这是谷雨节气,雨生百谷,故曰谷雨。大地上的草木已经渐次醒来,就连我家门前的那株老枣树,皴裂的树皮上也萌发出婴孩眼神般清澈的嫩芽。在学校,那首古老的诗歌已经背得烂熟,“春眠不觉晓,处处闻啼鸟。”二皮淘气,新来的梅子老师粉笔刷的一声砸了过来,说,二皮,你刚才念的什么?二皮摇头晃脑念:春眠不觉晓,处处蚊子咬。教室里顿时乱成一锅粥。梅子老师脸上飞起红晕,一跺脚,去找校长告状。
离学校不远,有一片老场,麦秸垛一个连着一个,麦草有着旧时光的暗黄。过不了多久,这些暗黄的麦秸垛就会消失,取而代之的是新轧的麦秸,刀刃般折射明亮的日光。
脱去了束缚的棉衣,每个人都像从森林里钻出来的野猴子,哧溜一声爬上一株大桑树。桑树上有鹧鸪的鸟巢,咕咕,咕咕,树枝摇晃,也舍不得飞走。二皮上去查看,厚厚的麦草里有几只鸟蛋。我们不惦记鸟蛋,桑葚才是可口的美味。这是一株结白色桑葚的桑树,过了许多年,走了很多地方,再没有见过这样一类树种,有时我想,记忆中所有的物事大概都是前世安排好了,只能遇见一次;再想起,早已化作往日烟云。
你可以想象这样的画面,一株粗大的桑树上结满白色的桑葚,莹润,饱满,像一颗颗通灵宝玉。柔韧的枝条上爬满孩子的笑声,有的躺卧在树杈上,吃饱了小憩;有的爬上最高的枝头,指着一座破旧的院落——那就是我家;有的在低矮处倒挂金钩,以此吸引小女孩儿的渴求、热烈的目光——树根哥,求你,帮我摇那根桑葚最稠密的枝条。光影斑驳,那些一哄而散的孩子如今都去向何方,老桑树寂寞,终于在某天被一场风暴连根拔起,一个村庄都听见轰然倒下的声音。
田野里的麦子已经停止拔节,在由春而夏的季节转换中终于停下脚步。在接下来的日子,抽穗,开花,灌浆,完成生命的又一个轮回。这时候太需要一场雨了,龟裂的泥土露出麦子纤细的根须。却无端飘起一场浩荡的“雪”,柳絮,杨花,在朗日的照耀下成熟,脱离母体。钻进木根爷家山羊的鼻孔里,连着打了几个喷嚏,眼神中充满质疑——明明是春天了呀,哪来的一场雪。沾染在姑娘的睫毛上,揉了揉眼睛,却冷不防自行车撞上了前面的行人,刚要说声对不起,才发现是去年冬天刚刚介绍的男朋友,羞红了脸,任由那青年喊,急匆匆骑着车子离去。

**提取数据**

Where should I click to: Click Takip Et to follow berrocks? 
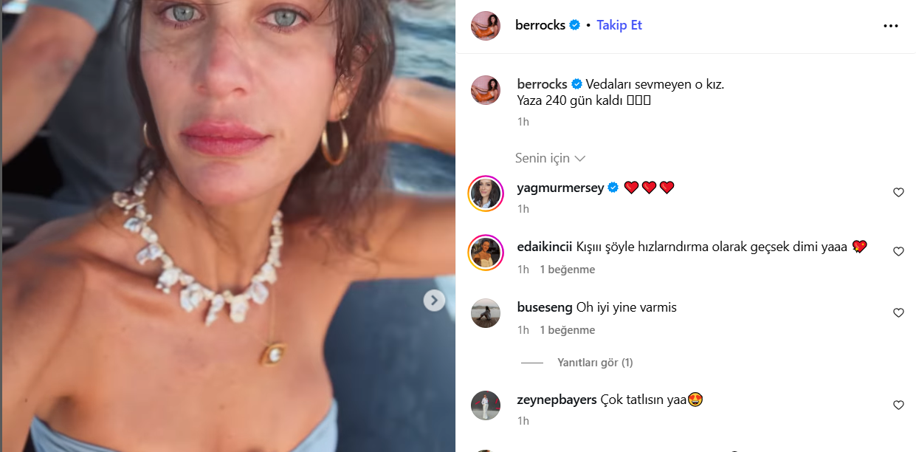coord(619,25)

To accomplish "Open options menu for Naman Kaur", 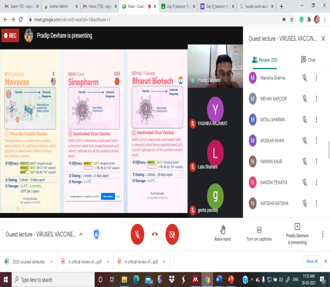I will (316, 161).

==

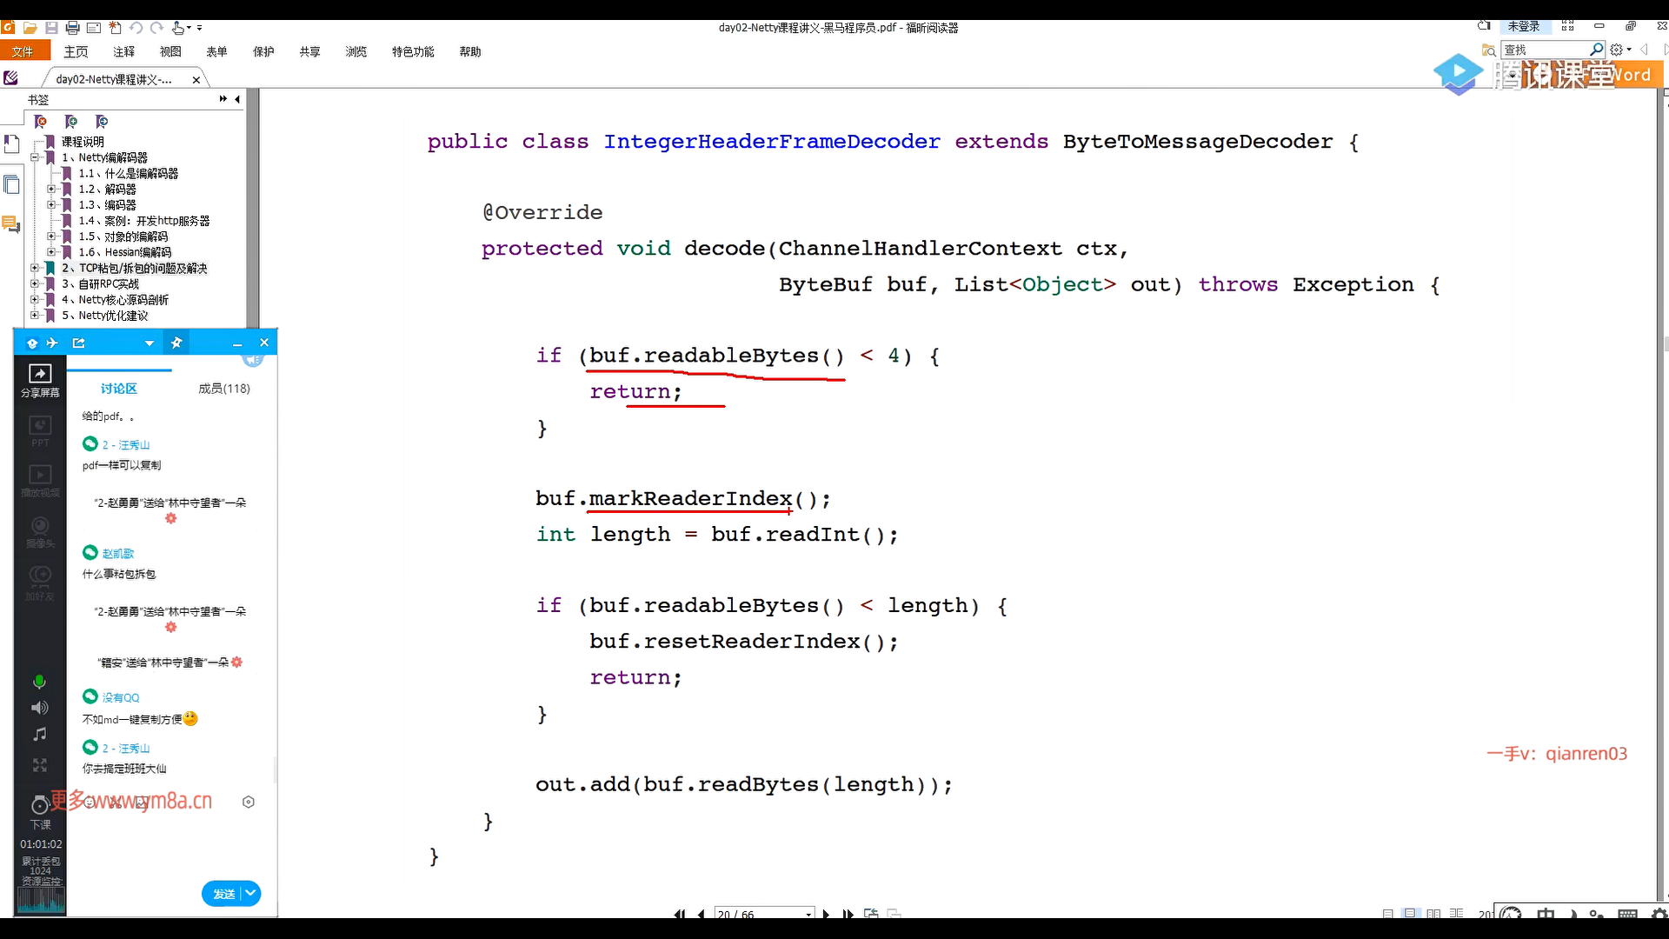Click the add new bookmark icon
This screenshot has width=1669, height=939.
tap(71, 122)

**任务**
将谷雨节气一文中从“脱去了束缚的棉衣,每个人都像”到“只能遇见一次;再想起,早已化作往日烟云。”的部分逐字抄录下来。

**书面解答**
脱去了束缚的棉衣,每个人都像从森林里钻出来的野猴子,哧溜一声爬上一株大桑树。桑树上有鹧鸪的鸟巢,咕咕,咕咕,树枝摇晃,也舍不得飞走。二皮上去查看,厚厚的麦草里有几只鸟蛋。我们不惦记鸟蛋,桑葚才是可口的美味。这是一株结白色桑葚的桑树,过了许多年,走了很多地方,再没有见过这样一类树种,有时我想,记忆中所有的物事大概都是前世安排好了,只能遇见一次;再想起,早已化作往日烟云。